To take an extreme example, if the moon landing was faked, tens of thousands of people have somehow held on to that secret. Tens of thousands of people who could gain overnight notoriety by telling their story, and hundreds would have the proof required to gain even more popularity. The fact that nobody has ever broken ranks is a strong sign that the moon landing was not faked.
"Twitter and Facebook are secretly tweaking which news stories Trump and the rest of us are seeing" isn't a conspiracy on nearly the same scale as a faked moon landing. It requires some pretty incredible things to be true though.
- Maybe every employee knows, and none of them have decided to say anything, despite the large incentives to reveal the secret and win their moment in the limelight.
- Maybe not every employee knows, just enough employees know to implement it and hide that implementation from the others. Maybe every employee on the Algorithmic News Feed team knows. I don't know how Twitter and Facebook are structured, the team probably isn't called Algorithmic News Feed, but as one of the more important systems both Facebook and Twitter must dedicate at least a hundred engineers. So, 200 people were quietly chosen for their ideological purity and ability to keep a secret from their peers. These 200 people write code in secret. Somehow they commit lies to the monorepo and apply private patches to the code before deploys.
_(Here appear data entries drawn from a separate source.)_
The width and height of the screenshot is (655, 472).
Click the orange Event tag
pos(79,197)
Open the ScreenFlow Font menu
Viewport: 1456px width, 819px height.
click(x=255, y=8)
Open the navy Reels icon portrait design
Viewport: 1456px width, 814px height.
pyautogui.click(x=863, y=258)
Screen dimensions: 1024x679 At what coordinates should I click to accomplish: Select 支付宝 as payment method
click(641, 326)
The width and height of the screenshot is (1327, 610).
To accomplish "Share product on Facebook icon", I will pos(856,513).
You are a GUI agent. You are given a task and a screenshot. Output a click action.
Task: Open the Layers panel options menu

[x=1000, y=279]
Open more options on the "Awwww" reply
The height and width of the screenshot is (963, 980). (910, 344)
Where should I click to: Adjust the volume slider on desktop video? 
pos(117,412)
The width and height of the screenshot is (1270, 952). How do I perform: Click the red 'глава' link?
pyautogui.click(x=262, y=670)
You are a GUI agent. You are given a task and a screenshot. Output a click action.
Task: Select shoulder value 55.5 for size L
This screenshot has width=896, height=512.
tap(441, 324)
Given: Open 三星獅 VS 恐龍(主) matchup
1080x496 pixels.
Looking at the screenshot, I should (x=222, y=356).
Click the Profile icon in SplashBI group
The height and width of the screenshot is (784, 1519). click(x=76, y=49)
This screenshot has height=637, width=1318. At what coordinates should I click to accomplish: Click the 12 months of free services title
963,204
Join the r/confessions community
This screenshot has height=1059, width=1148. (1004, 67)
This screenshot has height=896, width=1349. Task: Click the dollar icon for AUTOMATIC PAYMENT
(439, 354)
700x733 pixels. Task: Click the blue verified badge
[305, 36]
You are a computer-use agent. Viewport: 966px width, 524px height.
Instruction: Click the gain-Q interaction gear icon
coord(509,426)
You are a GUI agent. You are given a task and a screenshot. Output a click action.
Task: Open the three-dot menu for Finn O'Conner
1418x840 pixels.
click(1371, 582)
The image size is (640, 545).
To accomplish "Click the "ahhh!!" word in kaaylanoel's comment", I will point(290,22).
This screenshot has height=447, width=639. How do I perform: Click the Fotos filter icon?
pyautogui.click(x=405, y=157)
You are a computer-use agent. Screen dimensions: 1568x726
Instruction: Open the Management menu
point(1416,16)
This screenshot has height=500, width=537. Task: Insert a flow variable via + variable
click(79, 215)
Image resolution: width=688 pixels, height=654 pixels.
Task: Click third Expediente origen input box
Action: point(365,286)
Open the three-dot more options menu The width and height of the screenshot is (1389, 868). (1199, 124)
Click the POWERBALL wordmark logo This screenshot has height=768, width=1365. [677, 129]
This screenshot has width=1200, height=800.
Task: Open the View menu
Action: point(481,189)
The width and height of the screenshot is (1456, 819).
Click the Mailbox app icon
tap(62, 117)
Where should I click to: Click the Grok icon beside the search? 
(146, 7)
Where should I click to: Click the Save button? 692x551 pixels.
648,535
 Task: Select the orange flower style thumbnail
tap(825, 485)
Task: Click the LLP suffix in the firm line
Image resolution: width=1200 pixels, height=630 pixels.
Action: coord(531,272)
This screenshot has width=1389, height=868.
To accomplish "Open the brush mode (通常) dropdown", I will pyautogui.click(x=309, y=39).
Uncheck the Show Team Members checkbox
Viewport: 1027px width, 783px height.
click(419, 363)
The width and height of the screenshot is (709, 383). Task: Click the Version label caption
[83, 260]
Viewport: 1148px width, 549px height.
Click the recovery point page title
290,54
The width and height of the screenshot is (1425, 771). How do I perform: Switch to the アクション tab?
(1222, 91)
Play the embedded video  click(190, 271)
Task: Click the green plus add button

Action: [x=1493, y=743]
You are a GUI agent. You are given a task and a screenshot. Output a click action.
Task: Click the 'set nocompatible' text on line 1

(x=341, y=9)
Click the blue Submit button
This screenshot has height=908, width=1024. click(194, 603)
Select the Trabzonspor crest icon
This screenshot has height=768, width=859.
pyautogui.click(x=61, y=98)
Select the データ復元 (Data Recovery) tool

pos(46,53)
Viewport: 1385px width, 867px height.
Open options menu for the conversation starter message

The SREs must also be in on it, because those private patches will still show up in traces and their bugs will show up as errors. All of this happens inside Facebook, a company notorious for employees who speak up and expect transparency. It also happens inside Twitter, a company with such lax controls that until just recently thousands of people could use the internal admin tool to take over any account.
I don't know, I guess it's possible? Maybe you have a better idea for how it could be happening, but it just doesn't seem very likely at all.